In general, fine-tuning visual foundation models is a data-efficient alternative to training models from scratch. However, these models are seldom trained on enough images from a geospatial perspective to generalize well to these use cases. Therefore, Synativ has released a foundation model specifically for geospatial applications which can be used as a starting point to fine-tune a model for your particular application with relatively few images. Unlike common image segmentation models, ours is able to process up to 6 bands and take into account the time dimension, so that you can fine-tune it on data collected across several seasons or years.
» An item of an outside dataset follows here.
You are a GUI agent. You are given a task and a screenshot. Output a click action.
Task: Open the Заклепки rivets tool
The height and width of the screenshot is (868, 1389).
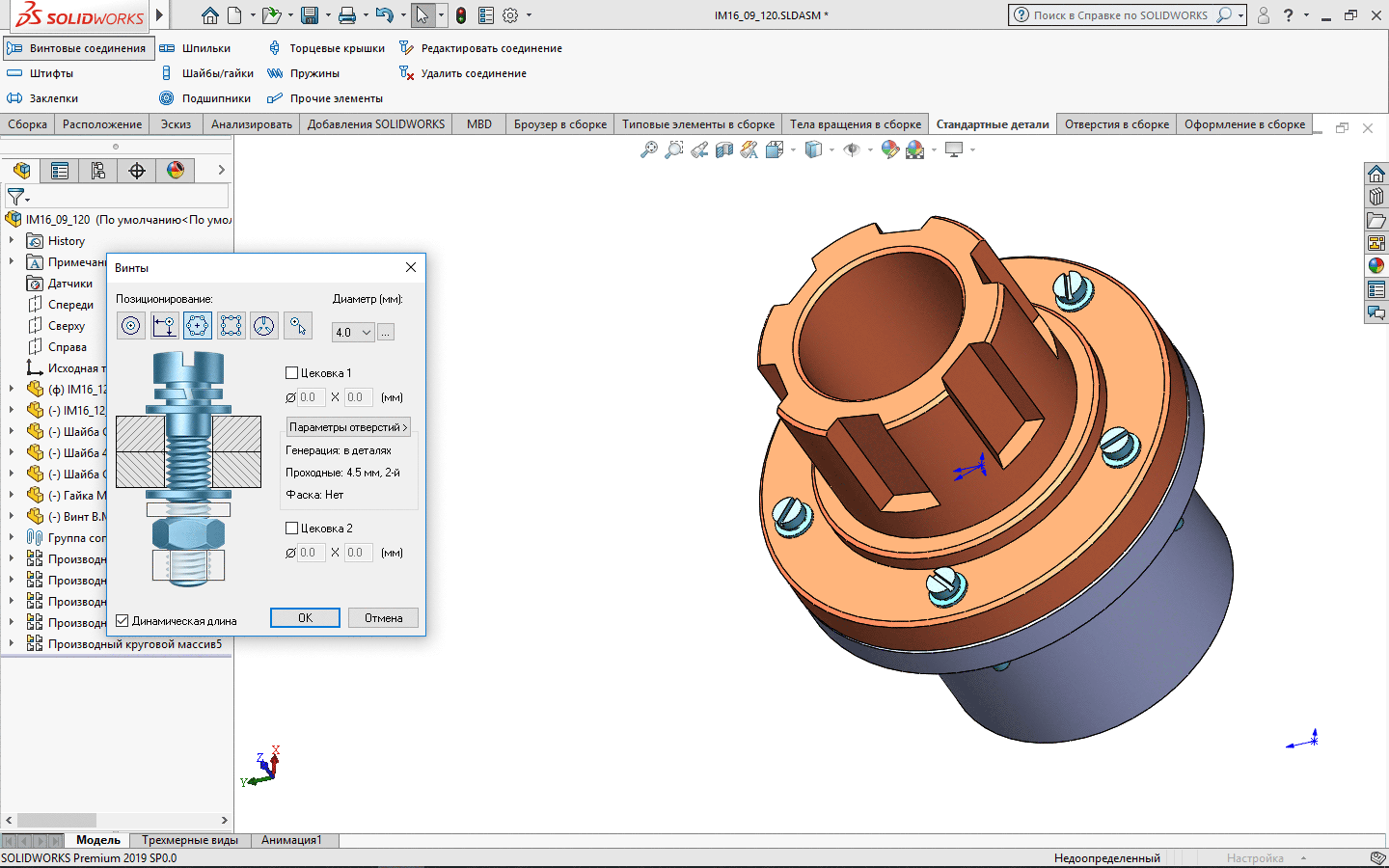(x=14, y=98)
In this tutorial, we demonstrate how to fine-tune Synativ's geospatial foundation model for a flood detection use case. We use the free and publicly available Sen1Floods11 dataset.
When should you fine-tune Synativ's geospatial foundation model?
☑️ You are working on semantic segmentation for geospatial applications.
☑️ You have a small number of labelled satellite images available for your specific application.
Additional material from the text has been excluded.